By Michael D. Shear
Washington Post Staff Writer
Sunday, February 12, 2006
MANCHESTER, N.H., Feb. 11 -- A lot has changed for Mark R. Warner since he left behind the Virginia governorship and his 80 percent approval ratings to begin mulling a presidential campaign.
But perhaps nothing more than this: At just 3 percent in a recent poll asking Democrats nationwide to rate their presidential preference, Warner has become an unknown overnight.
Which is why, on a frigid Friday in February, Warner found himself in a Radisson Hotel, eating stuffed chicken and introducing himself to a ballroom full of strangers 500 miles from home.
"Good evening, everyone," Warner told the Democratic audience after it had watched a video of his achievements on a jumbo screen. "I'm Mark Warner, and despite what you saw in that video . . . I'm unemployed."
It got a laugh, as it has since he began using the line last month, after he left office. But Warner's purpose in New Hampshire is serious. In less than two years, this tiny state's voters will pick from a handful of Democrats the person they hope will retake 1600 Pennsylvania Avenue.
If Warner decides to be in that pack -- and he swears that he hasn't made up his mind -- voters in New Hampshire and in Iowa, where the first presidential caucus is held, must come to know the one-term governor almost as intimately as Virginians have during the past four years.
That won't be easy.
He's likely to be competing with such superstars as Sen.

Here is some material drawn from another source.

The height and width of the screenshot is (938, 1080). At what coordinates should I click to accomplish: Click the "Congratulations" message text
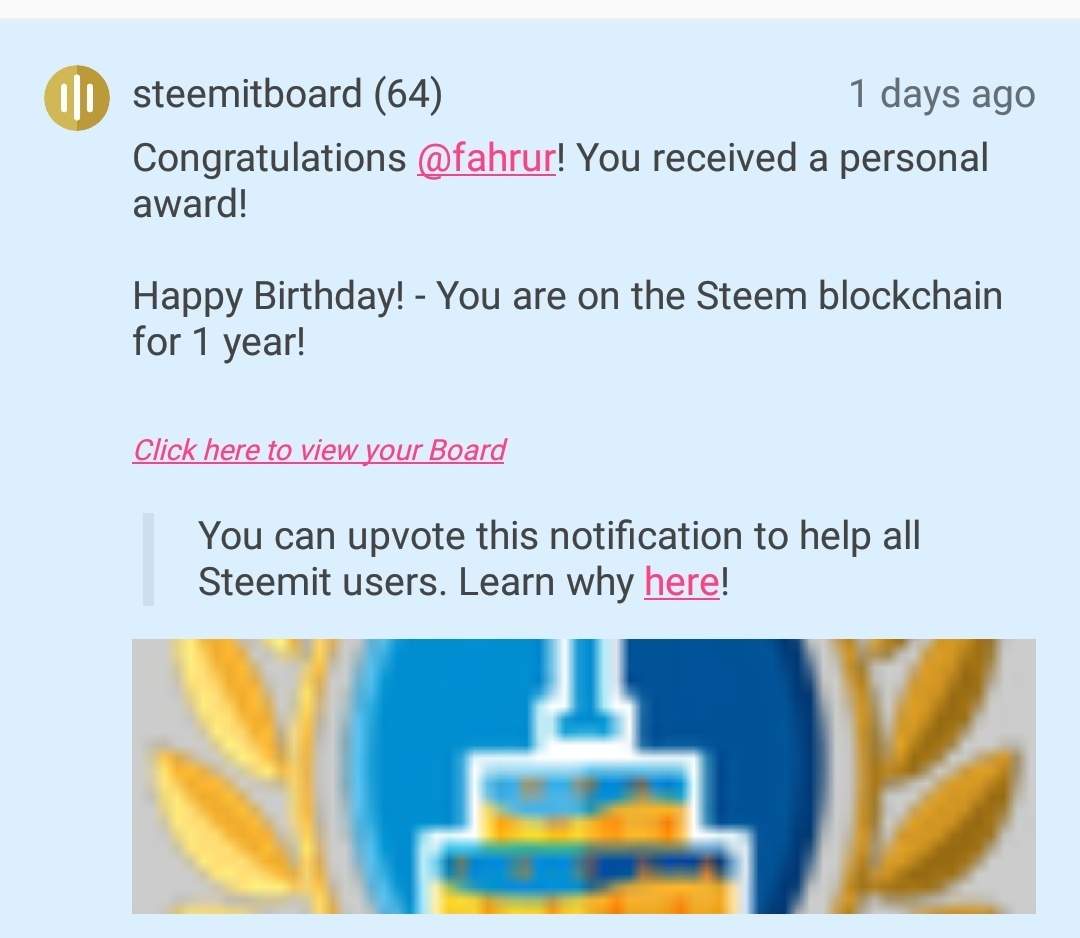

Hillary Rodham Clinton (D-N.Y.), who was preferred by more than 10 times as many Democratic voters in a CNN poll, and Sen. John F. Kerry (D-Mass.), who received more than 59 million votes in the 2004 presidential election.
The people in New Hampshire are not easy to impress. There's a seen-it-all-before attitude in the New England state, where many residents have lost track of the presidential aspirants who have sat in their kitchens for coffee.
"He's got to get to know people, right?" said Joseph Duffin, a New Hampshire computer consultant who went to high school with Warner in Connecticut. "I don't think too many people know who Mark Warner is up in New Hampshire yet."
With a winter storm nearing, Warner's trip to Manchester was an in-and-out event. But he did find time to stop at Stonyfield Farm, a Londonderry yogurt factory that has become one of the many can't-miss stops on the New Hampshire presidential circuit.
Like those who came before him, Warner tasted the latest new flavor (French vanilla), greeted the factory workers (about a dozen) and parried with the national press corps, including a CNN crew led by the network's senior national correspondent, John King.
"You're probably more used to this than I am," Warner told the yogurt employees.
Then it was on to the Governor's Suite at the Radisson, where aides had scheduled one-on-one meetings between Warner and the movers and shakers in the state's Democratic Party.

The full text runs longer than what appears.